|release date||August 31 2001|
|starring||Faye Masterson, Susan McConnell, Larry Blamire, Andrew Parks, Dan Conroy, Jennifer Blaire, Brian How|
|tagline||None Can Stand Its Mental Power!|
|trailer 1||Trailer #1|
One of the most clever independent genre films made in the new millennium, Lost Skeleton of Cadavra is witty, smart, and creatively funny.
Larry Blamire has created a film that makes fun of science fiction while showing off his great directorial and acting talents. The rest of his cast is marvelously professional and funny as well. In fact, the two best things about this film are the script and the writing. (I wish I could say that about more indie genre films! It feels soooo good).

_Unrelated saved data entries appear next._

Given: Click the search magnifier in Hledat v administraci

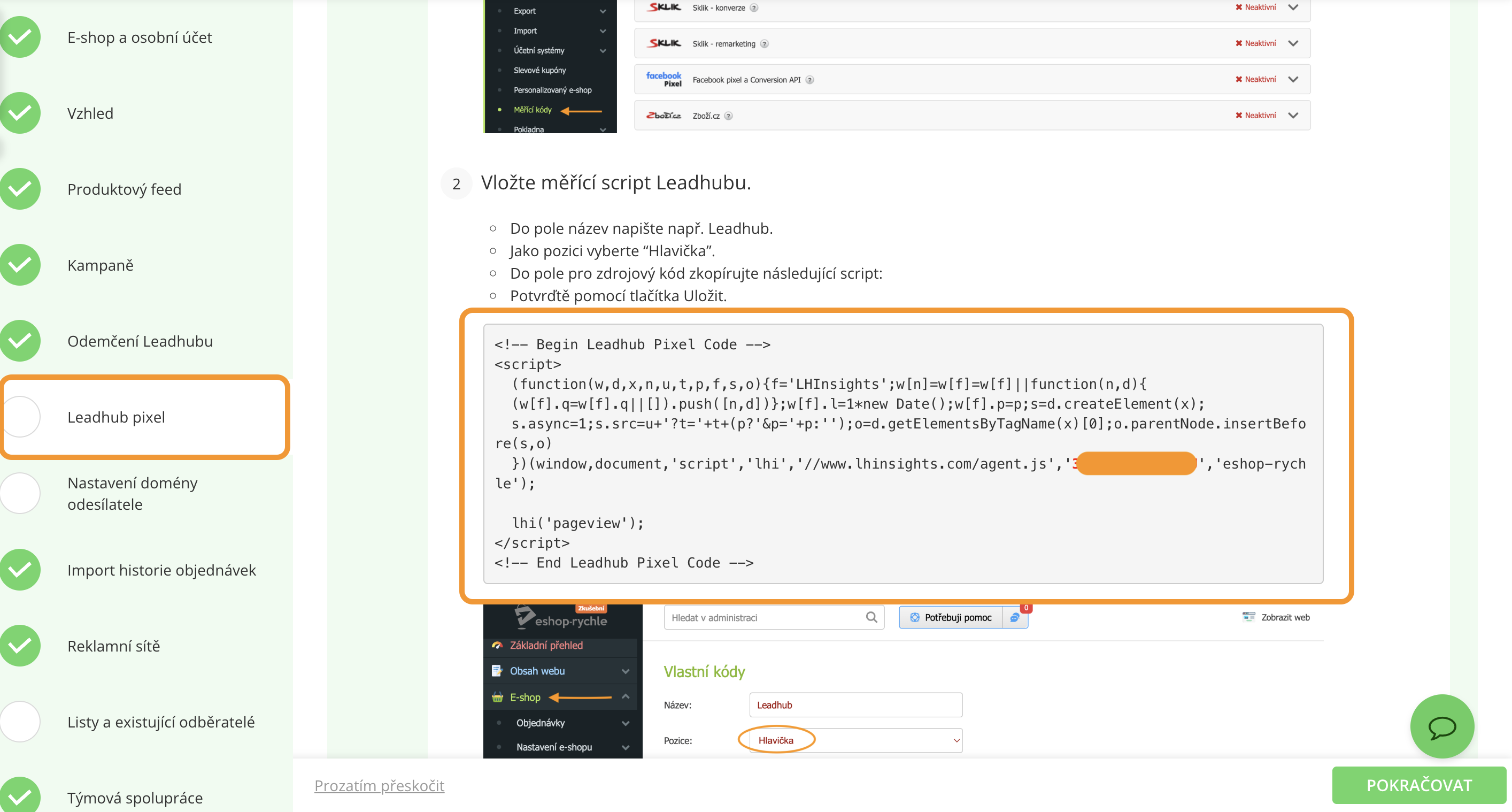Looking at the screenshot, I should pos(871,617).
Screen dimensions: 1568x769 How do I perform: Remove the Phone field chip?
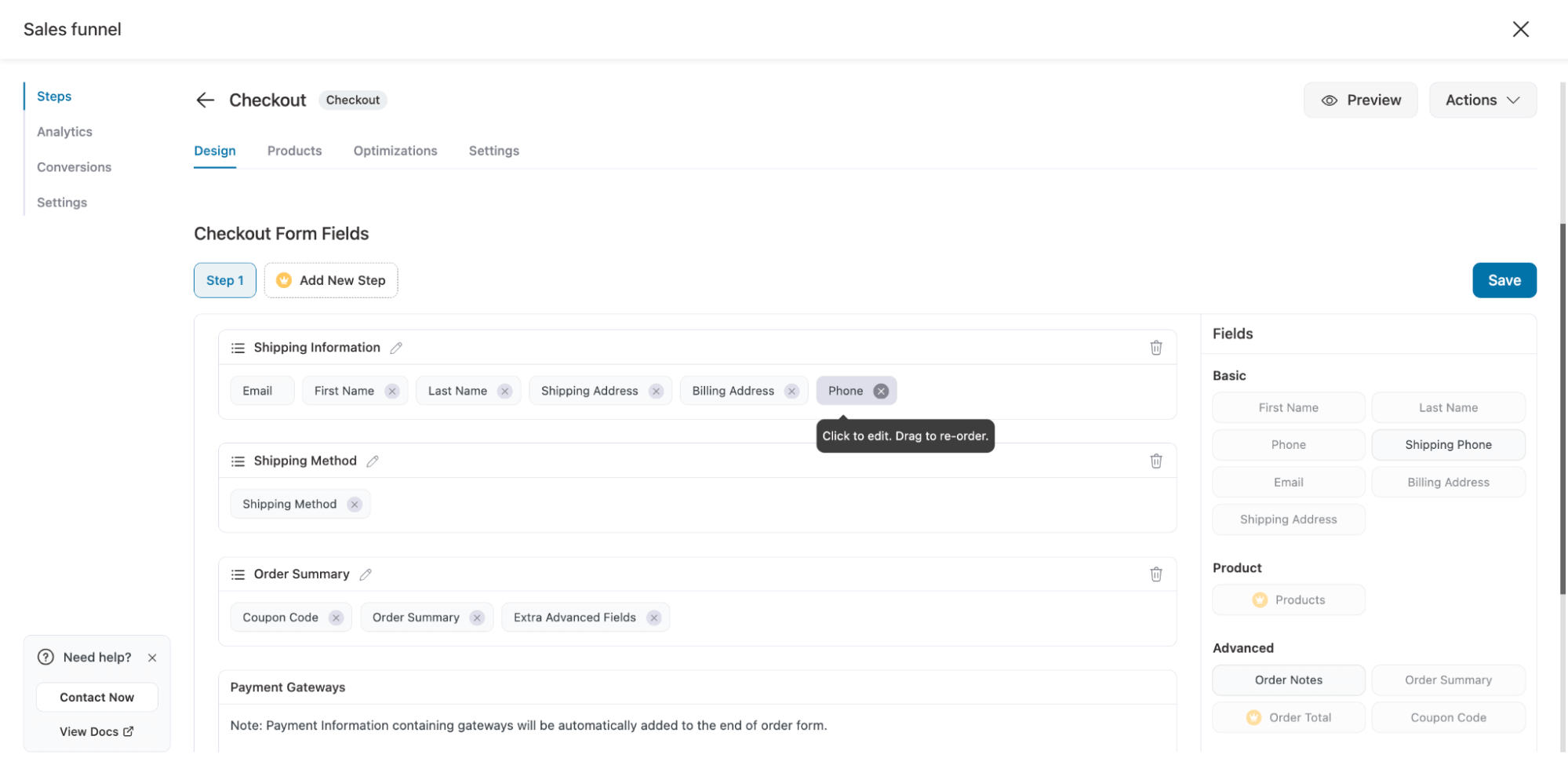click(x=881, y=390)
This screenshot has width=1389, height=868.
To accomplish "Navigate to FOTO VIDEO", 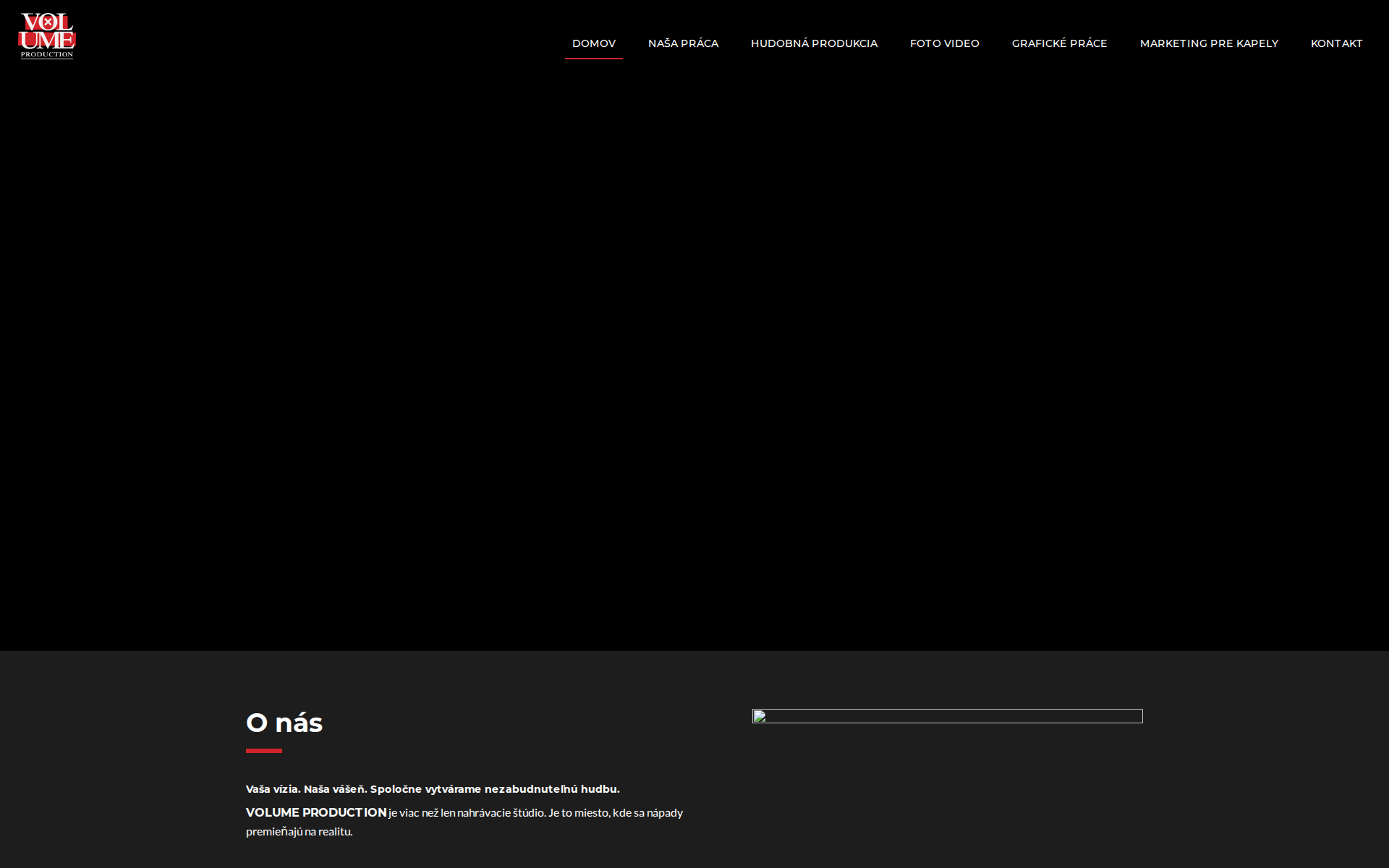I will point(944,43).
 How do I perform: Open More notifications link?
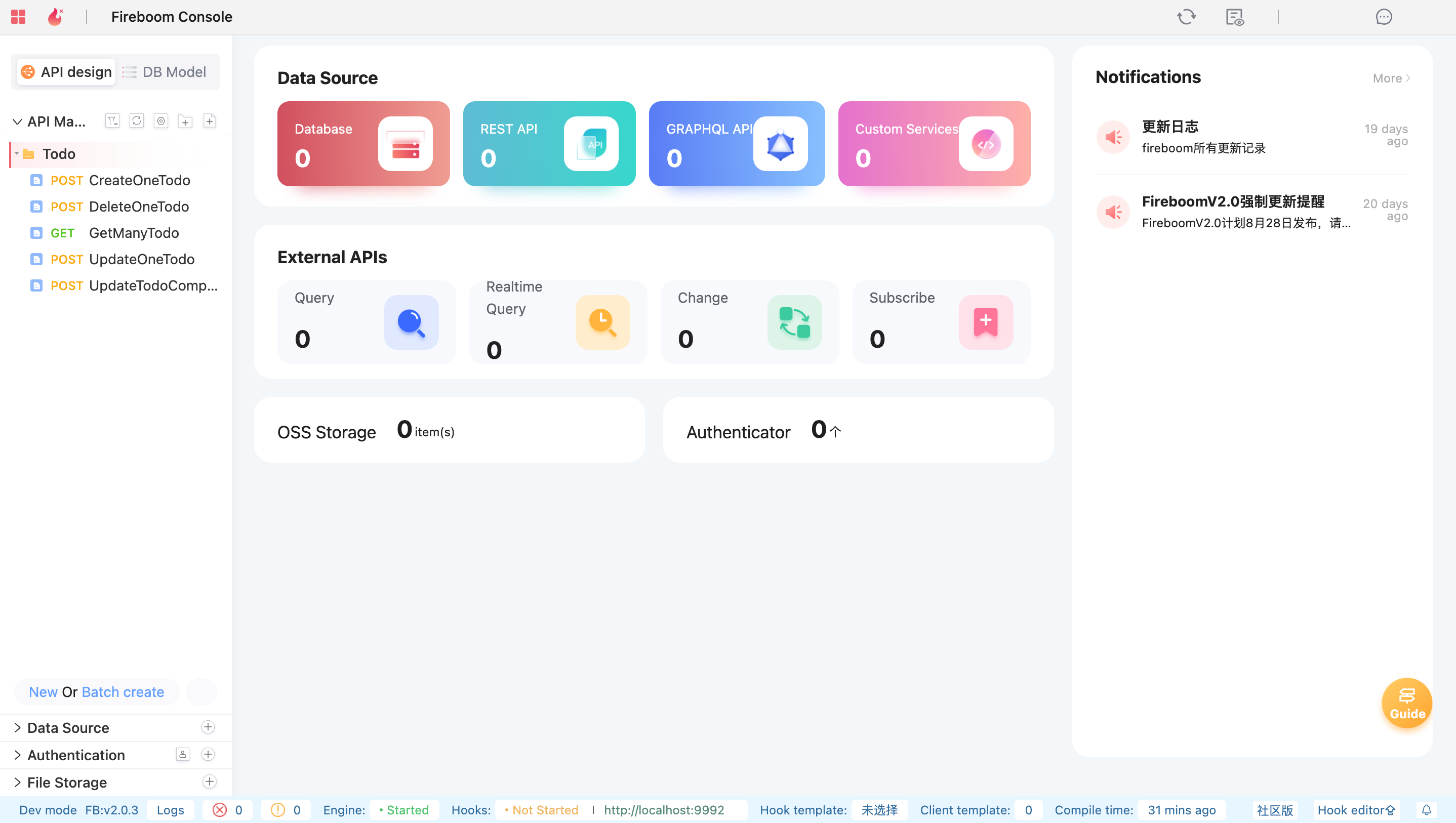click(x=1391, y=78)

The film starts out with a very stuffy Dr. Paul Armstrong (Think the professor on Gilligan’s Island), portrayed by Larry Blamire, and his charmingly traditional wife Betty, played by Faye Masterson, traveling to a cabin in the “hills” so that Paul can do some “science” with rocks. What they don’t know is that at the same time, two aliens (portrayed by Susan McConnell and Andrew Parks) from the planet Marva land on earth, and find that their mutant has gotten loose. To make matters worse, they are out of something called “Atmospherium”, a substance that propels their ship. It’s also the substance that has landed on Earth from a meteor that Dr. Paul Armstrong has been studying. Meanwhile, evil Dr. Fleming (Brian Howe) is on his way to a cabin in those very same hills to resurrect the skeletal remains of an entity known as “the Lost Skeleton of Cadavra”. The only substance that can resurrect him? You guessed it! Atmospherium. The movie is a race for the atmospherium as alliances are formed, jokes are made, wit is thrown, and the viewer is laughing hysterically.
The dialogue in this film is a total mockery of the dry and stale language found in films like “The Day the Earth Stood Still” and “Plan 9 from Outer Space”. Delivering Lines with such grace and subtlety, the cast couldn’t be more perfect. When the lines have been so well written, it’s no surprise the ease with which they are delivered.
By using the same simple, cheesy props and camera work that made campy hits like Forbidden Planet and Star Trek big hits, Lost Skeleton has no shame. The set and the effects are perfect and fit right in with the rest of the film.
The mutant’s costume is a trouser and headdress two-piece ensemble, laughable, and yet, you can picture it straight out of something Roger Corman might have done. The sixties makeup on the lovely “Animala” (Jennifer Blaire) is reminiscent of I dream of Jeannie. Animala, by the way, happens to be a woman made up of “four different forest animals”. Don’t ask; it would spoil it if I told you, and it?s much funnier if you watch the film than hearing it here.
With such a great film and so little to criticize, it’s almost just enough that I recommend it with great confidence. There is no gore, no violence, and don’t expect any real scares. This movie is a sci-fi spoof: not a horror thriller. Do expect to laugh. Laugh in a very intelligent, sophisticated, and sarcastic way. I wouldn’t place it under the category of comedy, though. What has been created in Lost Skeleton is much to close to art and great film making to be called merely “comedy”.